Since then, prices in Alberta have fallen, not just as a result of the national slowdown brought on by rising interest rates, but also as a result of a rise in the number of housing starts compared to the first six months of the epidemic.
Prices have retracted a little bit, and the market has slowed down a little. The province won’t likely see a demand shock anytime soon with so many homes for sale and more on the way.
Meanwhile, Ontarians are envious of the lush grass beyond their province’s borders. Nearly half of all prospective homeowners under the age of 45 had thought about moving outside the province to purchase a home, according to a survey done in early June for the Ontario Real Estate Association. Among purchasers under 30, one-third think they’ll most likely sign a mortgage in another province or territory.

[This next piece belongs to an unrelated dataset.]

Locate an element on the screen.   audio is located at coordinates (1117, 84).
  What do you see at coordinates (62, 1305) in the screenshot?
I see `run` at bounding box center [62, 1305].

The possibility to live outside of Ontario while working there is another factor, however, housing affordability is the main cause of out-migration.
The pandemic-related inter-provincial movement is a bit alarming despite a long history of migration to other provinces. If Ontario is going to lose young talent, this is a new trend and one that does not portend well for future progress.
The results of Scotiabank’s investigation point in a different direction. According to a recent study, a net loss of 31,000 Ontarians annually due to immigration and interprovincial migration would only have a minimal 0.02 percentage-point impact on economic growth over the course of two years.
According to the analysis, Ontario’s rising appeal among recent immigrants to Canada would offset ‘worst case’ interprovincial headcount losses.